La réponse réside, pour partie, dans l'issue du combat auquel tout individu est confronté : celui qui met aux prises ses aspirations et ses besoins d'un côté de consommateur individuel, de l'autre de contributeur à la collectivité. Car oui, comme l'illustre l'emploi de l'application à l'origine du néologisme, les intérêts du premier - réactivité, coût réduit, service de qualité, véhicules confortables - ne croisent guère ceux du second - des conditions d'exercice du travail en de nombreux points condamnables (p.82). Sauf à considérer que le statut d'entrepreneur ou de travailleur indépendant doit devenir l'axe cardinal de la société du travail - oubliant ainsi que l'entreprise, le corps social, la collectivité de travail demeurent un terreau fertile de sociabilisation, d'apprentissage des compétences, comme le rappelle Pascal Gustin (p.90).

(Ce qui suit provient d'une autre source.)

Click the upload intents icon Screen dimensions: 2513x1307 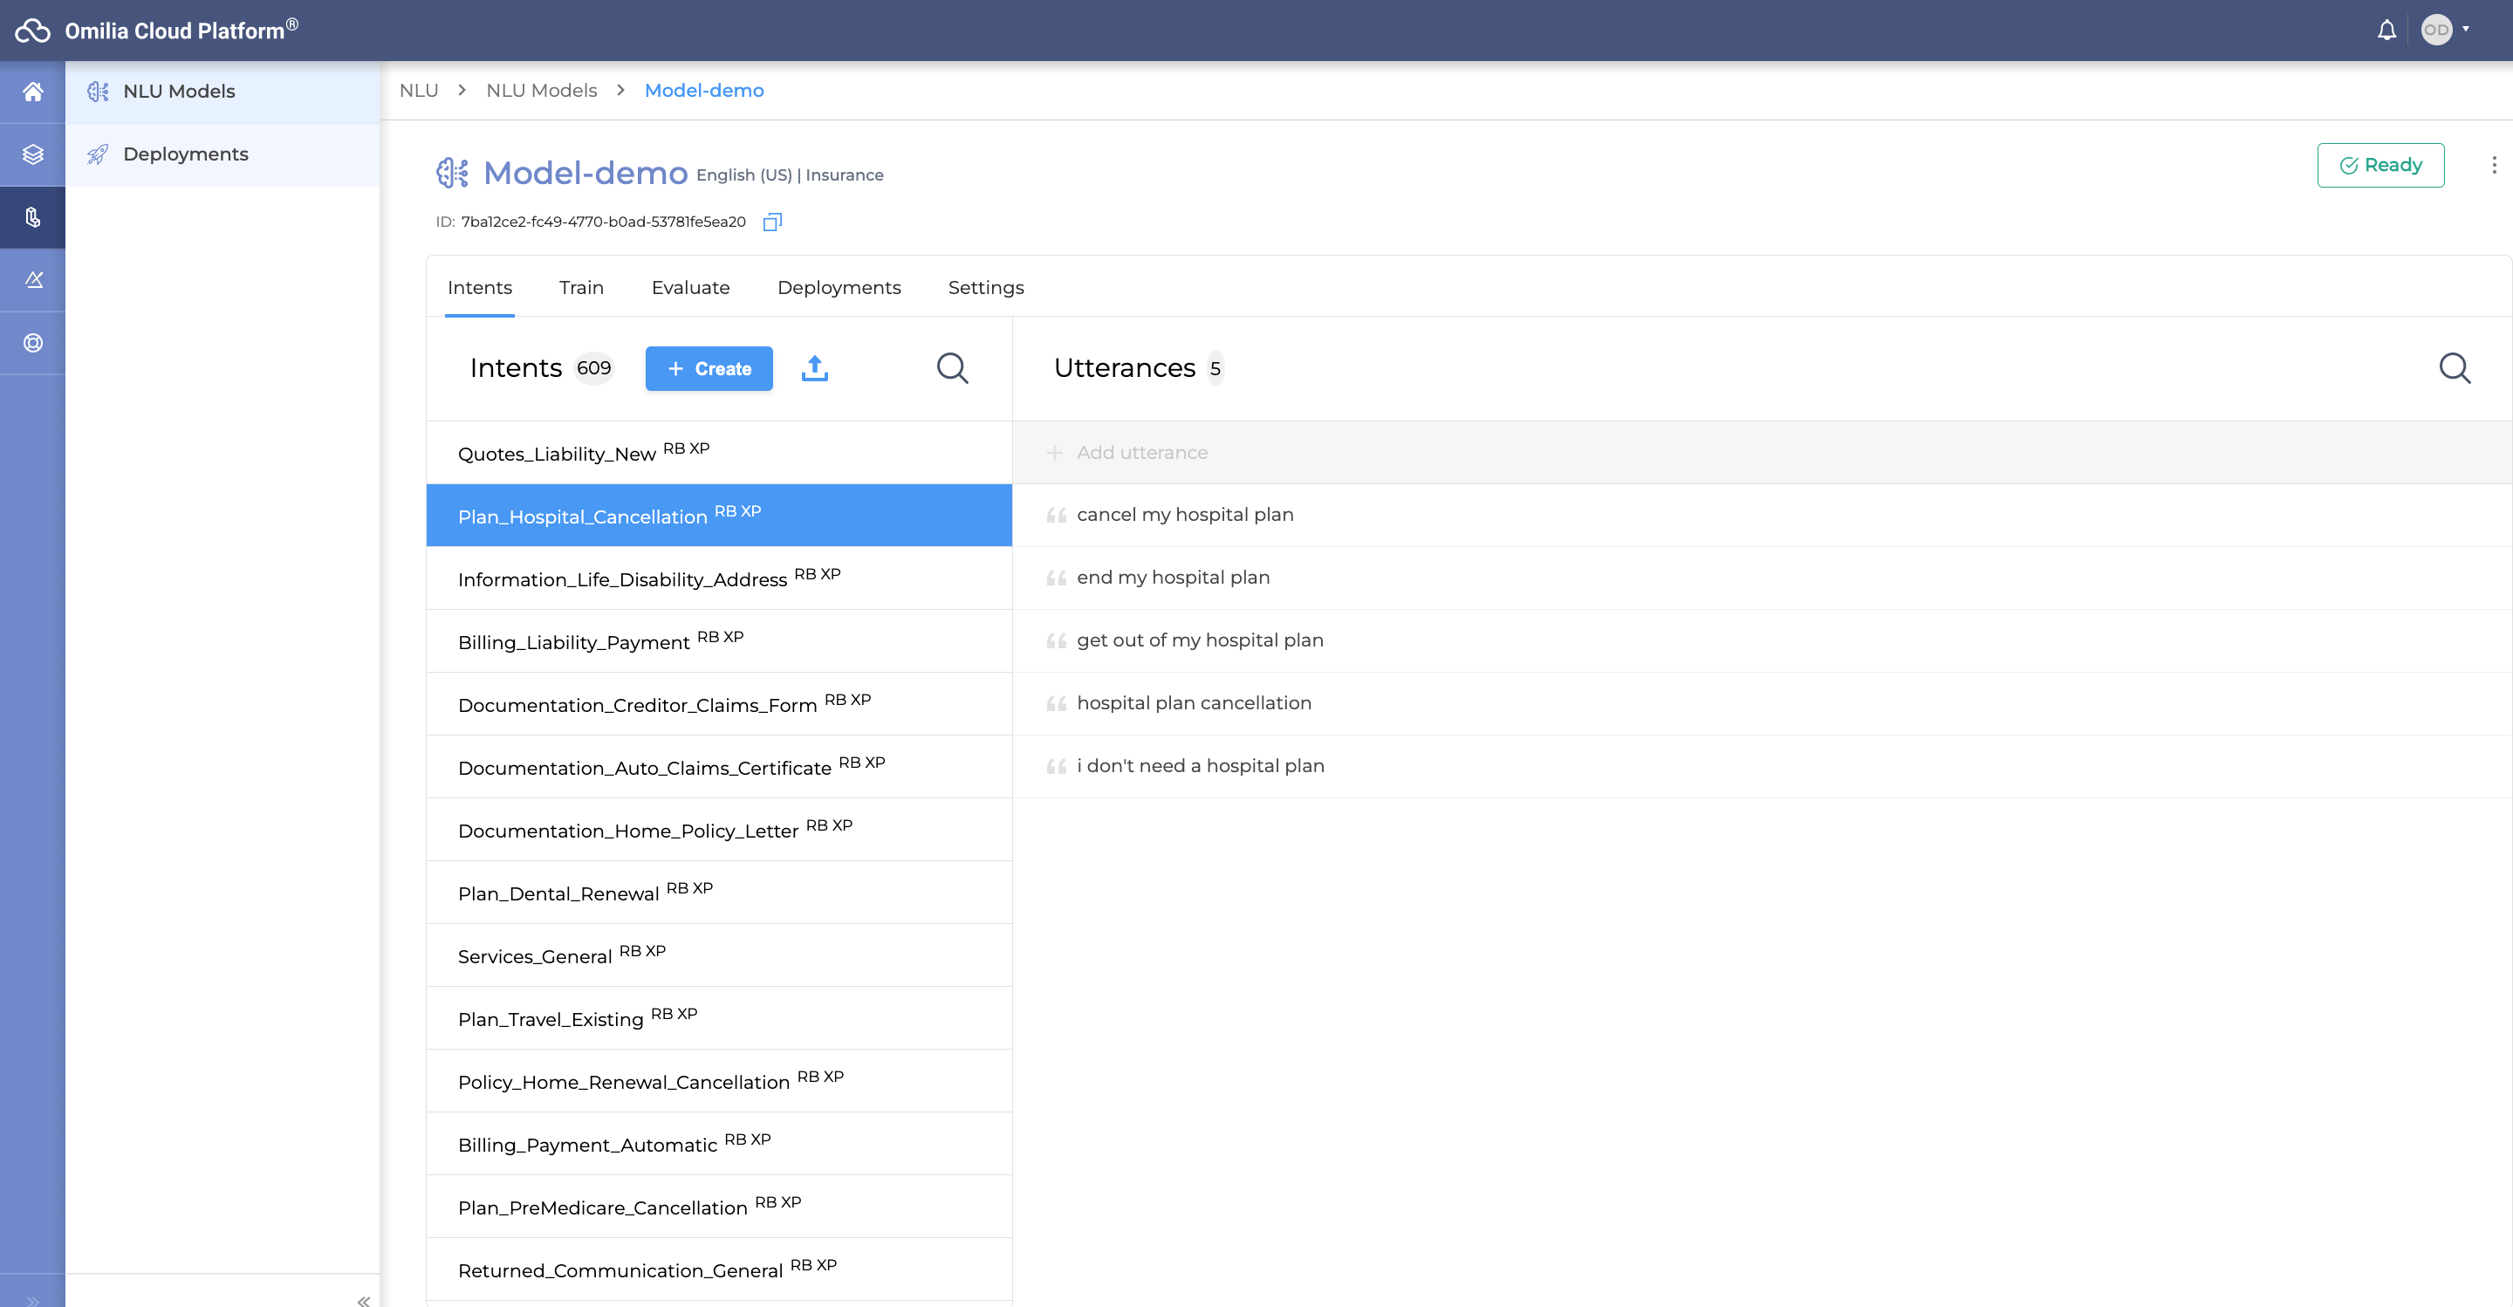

Alors, l'uberisation est-elle le champ de tous les possibles? La « clé » de l'accomplissement professionnel et personnel ? Le « nirvana », susceptible de libérer l'esprit d'entreprendre et de déverrouiller une société - notamment française - fossilisée ? Ou, plutôt «l'incarnation d'un capitalisme de prédation » - à l'aune des 3,5 millions d'emplois appelés à disparaître, d'une chaîne de valeurs davantage anéantie que créée, d'une survalorisation et d'une spéculation boursières irrationnelles, d'une masse salariale étranglée par l'automatisation, comme le juge l'universitaire Bruno Teboul ?

Désintermédier

Parmi les innombrables enjeux soulevés par le phénomène, deux notamment méritent d'être explorés : le rejet des médiations et le désir d'autonomie. La volonté de « désintermédier » - qui dans l'entreprise questionne, outre le management, le modèle d'ensemble, comme en témoigne la mutation que Toupargel a l'obligation d'engager (p.42) - résulte sans doute, d'une perception en partie fondée que l'essoufflement voire l'incompétence des intermédiations entravent l'accomplissement de soi.

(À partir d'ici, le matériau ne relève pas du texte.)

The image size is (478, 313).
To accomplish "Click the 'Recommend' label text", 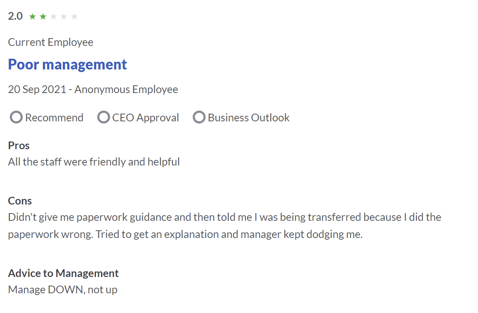I will pyautogui.click(x=54, y=117).
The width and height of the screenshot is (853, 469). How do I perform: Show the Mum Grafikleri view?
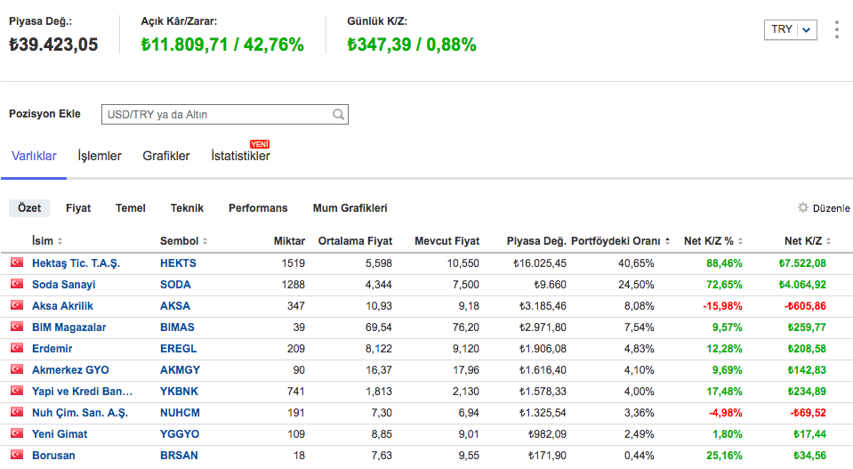tap(350, 208)
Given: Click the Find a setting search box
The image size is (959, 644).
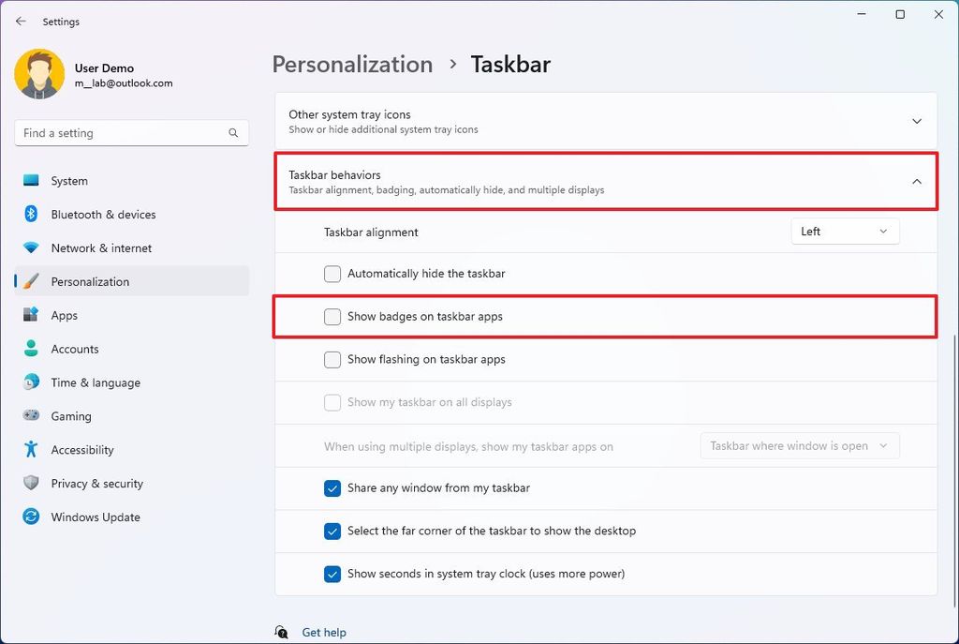Looking at the screenshot, I should coord(131,132).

Pour seul exemple, sont- ils nombreux les salariés qui font encore davantage confiance aux syndicats qu'à eux-mêmes pour défendre un intérêt «responsable», c'est-à-dire équilibré entre le leur et celui de l'entreprise ? Certes. Mais sait-on bien l'influence, capitale, que les strates d'intermédiations exercent au sein de la société pour fluidifier, éclairer, (re)vitaliser le « lien », pour sanctuariser le bien commun et stimuler le faire-en- semble ?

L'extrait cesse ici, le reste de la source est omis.